The Irish food and drink industry had the poorest environmental compliance record of any sector last year, according to the Environmental Protection Agency.
The sector had the highest number of prosecutions and the most non-compliances with the terms of operational licences granted by the EPA. Its poor performance means it has overtaken the waste sector, which dominated the agency’s “priority sites for action” in recent years.
The annual EPA Industrial and Waste Licence Enforcement report, which details compliance levels and enforcement activities across 800 licensed facilities, says there was a 68 per cent increase in noise complaints and a 42 per cent fall in odour complaints. About 1,000 complaints were made in total.
More than 1,500 site inspections were completed, 91 per cent of which were unannounced. Six sites were inspected 20 or more times.
The EPA concluded 22 prosecutions in 2017, including one DPP case, resulting in more than €374,000 in fines, and costs were awarded against the companies brought to court.
In July 2017, the EPA introduced a “name and shame” list of the most non-compliant sites among companies it regulates under licence. Companies giving rise to persistent odour, noise or dust emissions problems are highlighted, with updates every quarter. The sites involved are also subject to more attention by its inspectors through further enforcement action.
In its latest “National Priority Sites List for Enforcement” published on Thursday, five sites are listed for persistent failure to meet the necessary environmental standards, four of which are from the agri-food sector. The sector accounted for almost half of all priority sites since publication began in July 2017.
On the priority list for the January-June 2018 period are: Rosderra Irish Meats Group in Edenderry, Co Offaly; Arrow Group based at Maudlins Industrial Estate in Naas, Co Kildare, a food processing company which includes Dawn Farms, International Meat Ingredients, QK Meats, Simply Soups and Pasta Concepts; Lacpatrick Dairies in Coolshannagh, Monaghan; Starrus Eco Holdings (Munster), a waste facility in Glanmire, Cork; and Western Brand Group, poultry processors in Ballyhaunis, Co Mayo.
Programme manager Mary Gurrie of the EPA’s Office of Environmental Enforcement said the food and drink sector was currently “the outlier” where previously the waste sector dominated.
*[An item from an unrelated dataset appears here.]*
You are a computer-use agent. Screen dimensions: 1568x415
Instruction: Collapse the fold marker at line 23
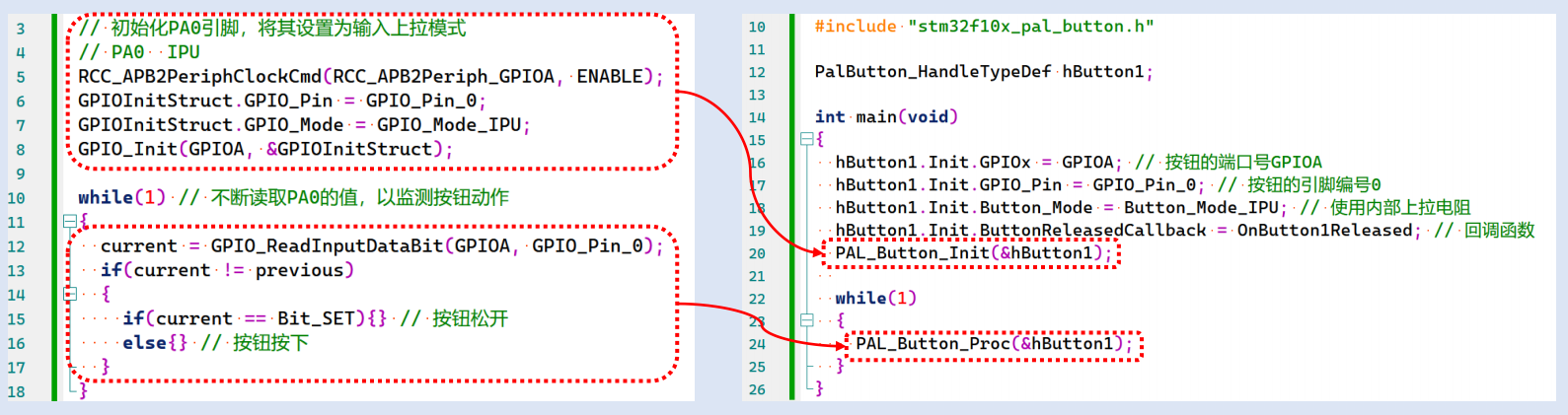(806, 320)
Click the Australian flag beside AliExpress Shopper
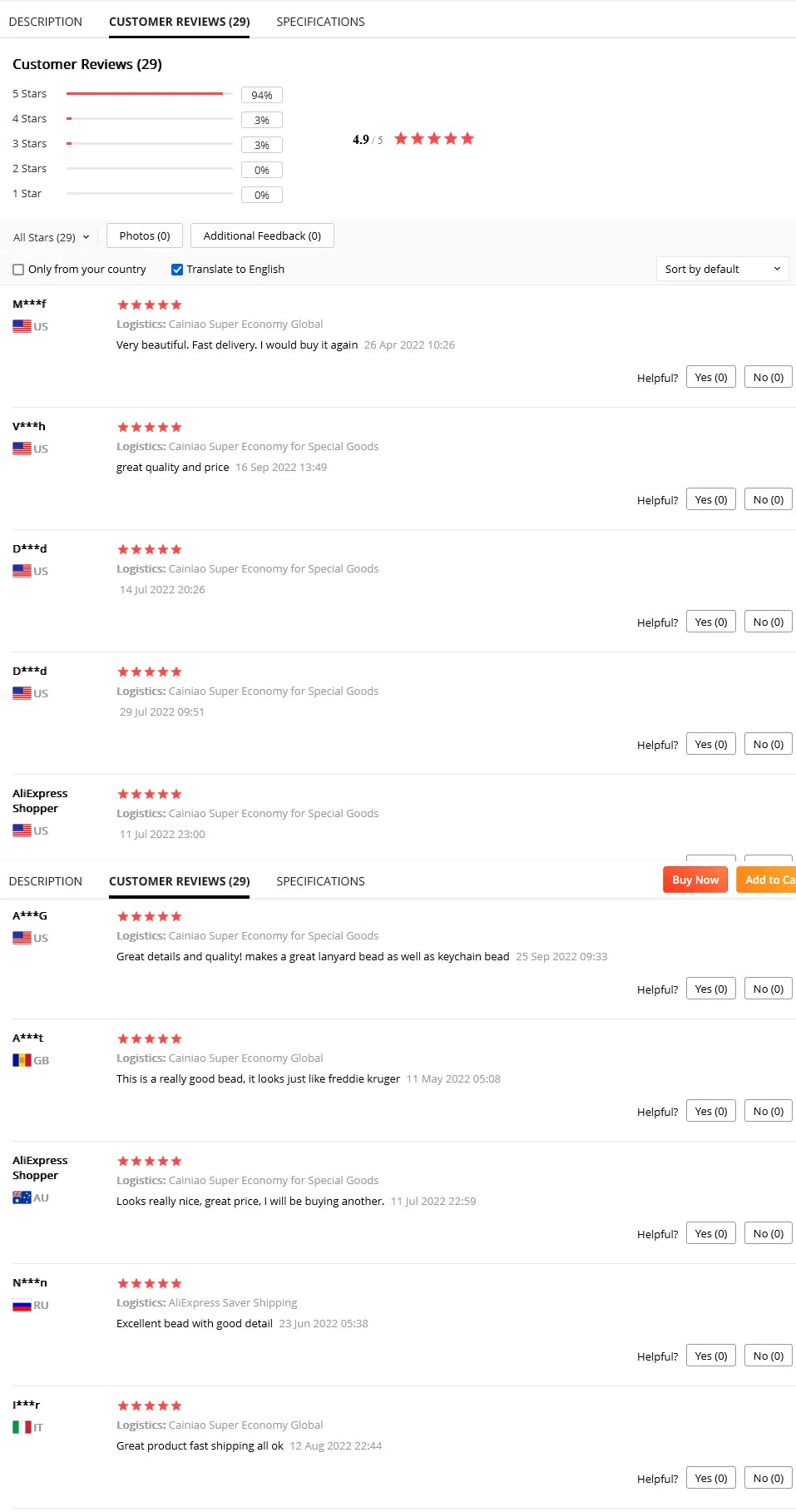 click(x=22, y=1197)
Of the 96 major food and drink companies it licenses, two of the main problems occurring were with wastewater treatment plants, and an increase in noise and order complaints. The former issue was believed to be linked to expansion of the sector, especially dairying, which was putting pressure on the plants. The latter issue was also related to expansion, ie an increase in activities and greater throughput, she said.
Over the past year, waste companies had improved infrastructure, managed odour problems more effectively and kept waste moving rather than stockpiling it on site, Ms Gurrie added. But the EPA would continue to be vigilant on this front – it regulates some 200 waste operations. “A lot of enforcement and prosecutions were necessary to drag them into compliance,” she said.
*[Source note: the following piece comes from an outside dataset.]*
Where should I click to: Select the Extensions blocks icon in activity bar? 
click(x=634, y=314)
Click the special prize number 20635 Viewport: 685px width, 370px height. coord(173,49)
The national priority sites system, which began in July 2017, had exceeded expectations as a tool to drive environmental compliance, she said. “Companies have come off the list in the past year by improving operational practices or making significant investment in infrastructure. Sites in the agri-food sector have dominated the list (11 out of 19 sites) and compliance in this sector needs to improve.”
Of the 19 sites published on the list since it commenced, 13 have either been convicted or now face prosecution. Four sites have come off the previous listing following improvements in compliance.